▸ Your assignment:
For the data below, give the number of lines that include the word "avatar" and nothing else.

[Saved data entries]
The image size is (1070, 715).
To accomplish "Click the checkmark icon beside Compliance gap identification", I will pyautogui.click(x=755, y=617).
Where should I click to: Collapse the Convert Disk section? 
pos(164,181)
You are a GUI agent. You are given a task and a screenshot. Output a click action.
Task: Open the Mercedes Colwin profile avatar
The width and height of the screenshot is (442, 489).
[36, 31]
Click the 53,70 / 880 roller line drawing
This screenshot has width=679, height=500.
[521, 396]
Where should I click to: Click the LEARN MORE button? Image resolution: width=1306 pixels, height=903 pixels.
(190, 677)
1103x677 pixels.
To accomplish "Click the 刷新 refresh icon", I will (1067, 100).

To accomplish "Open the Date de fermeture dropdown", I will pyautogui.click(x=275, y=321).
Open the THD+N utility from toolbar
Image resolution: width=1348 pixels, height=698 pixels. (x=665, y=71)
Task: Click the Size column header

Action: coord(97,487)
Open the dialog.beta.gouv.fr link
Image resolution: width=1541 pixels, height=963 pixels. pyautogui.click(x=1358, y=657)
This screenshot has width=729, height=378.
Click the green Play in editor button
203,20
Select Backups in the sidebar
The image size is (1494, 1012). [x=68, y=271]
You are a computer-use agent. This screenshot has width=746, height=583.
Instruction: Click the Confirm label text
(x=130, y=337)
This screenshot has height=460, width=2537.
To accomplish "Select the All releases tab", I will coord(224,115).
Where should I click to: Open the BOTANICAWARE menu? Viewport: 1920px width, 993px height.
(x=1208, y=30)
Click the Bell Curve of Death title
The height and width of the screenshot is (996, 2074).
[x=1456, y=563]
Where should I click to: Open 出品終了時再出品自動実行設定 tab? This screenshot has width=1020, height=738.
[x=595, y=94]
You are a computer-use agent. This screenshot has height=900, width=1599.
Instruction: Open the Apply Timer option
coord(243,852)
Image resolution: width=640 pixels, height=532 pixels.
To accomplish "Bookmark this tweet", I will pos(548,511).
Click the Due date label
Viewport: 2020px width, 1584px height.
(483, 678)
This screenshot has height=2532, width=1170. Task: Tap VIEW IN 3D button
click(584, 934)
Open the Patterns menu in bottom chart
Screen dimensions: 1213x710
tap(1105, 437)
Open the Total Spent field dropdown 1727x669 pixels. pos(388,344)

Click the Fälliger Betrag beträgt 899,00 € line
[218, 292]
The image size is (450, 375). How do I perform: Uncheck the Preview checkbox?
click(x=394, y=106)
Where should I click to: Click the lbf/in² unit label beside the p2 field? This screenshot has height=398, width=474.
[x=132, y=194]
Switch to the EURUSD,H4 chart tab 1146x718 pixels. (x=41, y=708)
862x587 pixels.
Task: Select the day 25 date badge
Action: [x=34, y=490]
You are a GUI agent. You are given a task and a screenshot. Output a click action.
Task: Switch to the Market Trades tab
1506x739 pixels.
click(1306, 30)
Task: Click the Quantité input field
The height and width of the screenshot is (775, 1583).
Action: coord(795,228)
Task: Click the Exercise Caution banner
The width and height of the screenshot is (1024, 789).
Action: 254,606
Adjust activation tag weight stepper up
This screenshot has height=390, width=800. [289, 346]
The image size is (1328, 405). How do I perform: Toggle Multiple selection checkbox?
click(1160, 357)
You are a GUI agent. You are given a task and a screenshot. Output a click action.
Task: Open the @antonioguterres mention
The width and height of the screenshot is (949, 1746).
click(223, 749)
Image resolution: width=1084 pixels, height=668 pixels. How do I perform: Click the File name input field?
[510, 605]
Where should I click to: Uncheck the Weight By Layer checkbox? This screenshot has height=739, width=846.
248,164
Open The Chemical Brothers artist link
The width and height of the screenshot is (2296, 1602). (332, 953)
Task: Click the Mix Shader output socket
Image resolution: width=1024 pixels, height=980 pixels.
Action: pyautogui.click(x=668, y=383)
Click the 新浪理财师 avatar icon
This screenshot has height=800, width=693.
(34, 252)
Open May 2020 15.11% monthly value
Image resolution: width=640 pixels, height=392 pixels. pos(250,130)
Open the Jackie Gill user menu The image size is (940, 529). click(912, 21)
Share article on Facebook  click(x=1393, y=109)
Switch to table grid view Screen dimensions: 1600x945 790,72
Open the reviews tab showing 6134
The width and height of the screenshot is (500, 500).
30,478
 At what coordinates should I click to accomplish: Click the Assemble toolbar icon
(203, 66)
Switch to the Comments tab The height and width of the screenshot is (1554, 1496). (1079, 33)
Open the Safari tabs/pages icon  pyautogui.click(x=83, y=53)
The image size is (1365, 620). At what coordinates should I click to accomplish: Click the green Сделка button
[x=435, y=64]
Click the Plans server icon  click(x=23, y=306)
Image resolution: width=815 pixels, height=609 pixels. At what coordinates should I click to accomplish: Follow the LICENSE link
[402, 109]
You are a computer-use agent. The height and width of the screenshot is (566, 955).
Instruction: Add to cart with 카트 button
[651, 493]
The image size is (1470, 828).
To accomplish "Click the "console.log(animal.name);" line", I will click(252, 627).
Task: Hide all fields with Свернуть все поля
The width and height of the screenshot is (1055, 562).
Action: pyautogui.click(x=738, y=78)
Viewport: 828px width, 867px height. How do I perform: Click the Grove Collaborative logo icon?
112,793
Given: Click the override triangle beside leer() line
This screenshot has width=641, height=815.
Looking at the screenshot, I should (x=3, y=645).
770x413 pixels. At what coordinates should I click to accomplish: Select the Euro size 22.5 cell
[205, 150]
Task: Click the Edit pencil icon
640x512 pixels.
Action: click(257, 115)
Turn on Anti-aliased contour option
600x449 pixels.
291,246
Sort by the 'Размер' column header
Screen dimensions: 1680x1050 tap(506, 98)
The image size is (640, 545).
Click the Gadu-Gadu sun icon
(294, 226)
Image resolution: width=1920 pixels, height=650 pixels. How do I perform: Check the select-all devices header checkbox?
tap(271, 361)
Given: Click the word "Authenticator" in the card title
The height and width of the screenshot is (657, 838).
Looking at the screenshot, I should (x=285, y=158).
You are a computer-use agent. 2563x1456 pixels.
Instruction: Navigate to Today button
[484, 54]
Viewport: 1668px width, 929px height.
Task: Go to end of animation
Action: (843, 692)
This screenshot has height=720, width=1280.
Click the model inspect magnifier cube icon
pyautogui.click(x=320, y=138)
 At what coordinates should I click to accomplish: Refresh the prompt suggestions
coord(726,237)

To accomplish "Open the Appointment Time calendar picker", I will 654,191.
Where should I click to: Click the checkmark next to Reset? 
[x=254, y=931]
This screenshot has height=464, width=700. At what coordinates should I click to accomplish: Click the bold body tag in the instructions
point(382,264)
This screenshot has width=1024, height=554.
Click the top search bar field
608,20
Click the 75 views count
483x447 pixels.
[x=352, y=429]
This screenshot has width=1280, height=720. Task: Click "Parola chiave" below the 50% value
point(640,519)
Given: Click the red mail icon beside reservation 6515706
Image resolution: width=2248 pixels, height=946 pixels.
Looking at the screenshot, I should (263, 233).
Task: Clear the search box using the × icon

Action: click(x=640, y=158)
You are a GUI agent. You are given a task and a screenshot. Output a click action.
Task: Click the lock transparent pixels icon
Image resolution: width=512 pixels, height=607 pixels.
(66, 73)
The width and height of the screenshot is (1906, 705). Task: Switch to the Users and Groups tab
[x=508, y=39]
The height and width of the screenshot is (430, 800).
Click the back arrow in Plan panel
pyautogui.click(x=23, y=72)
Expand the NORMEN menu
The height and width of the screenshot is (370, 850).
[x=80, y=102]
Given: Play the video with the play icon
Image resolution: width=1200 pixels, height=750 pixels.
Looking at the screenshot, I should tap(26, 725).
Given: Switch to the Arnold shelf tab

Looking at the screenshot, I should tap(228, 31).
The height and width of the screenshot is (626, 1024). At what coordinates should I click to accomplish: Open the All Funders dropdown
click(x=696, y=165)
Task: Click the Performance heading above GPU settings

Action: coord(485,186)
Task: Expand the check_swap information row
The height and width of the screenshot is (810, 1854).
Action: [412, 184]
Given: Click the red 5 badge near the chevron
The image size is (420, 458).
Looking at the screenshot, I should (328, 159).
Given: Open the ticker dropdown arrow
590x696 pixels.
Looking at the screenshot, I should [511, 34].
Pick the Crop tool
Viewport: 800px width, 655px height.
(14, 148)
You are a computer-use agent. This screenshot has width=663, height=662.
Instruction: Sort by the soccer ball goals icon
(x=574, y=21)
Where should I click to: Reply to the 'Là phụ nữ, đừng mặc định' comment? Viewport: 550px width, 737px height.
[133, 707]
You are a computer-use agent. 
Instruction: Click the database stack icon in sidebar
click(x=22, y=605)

▸ Answer section:
2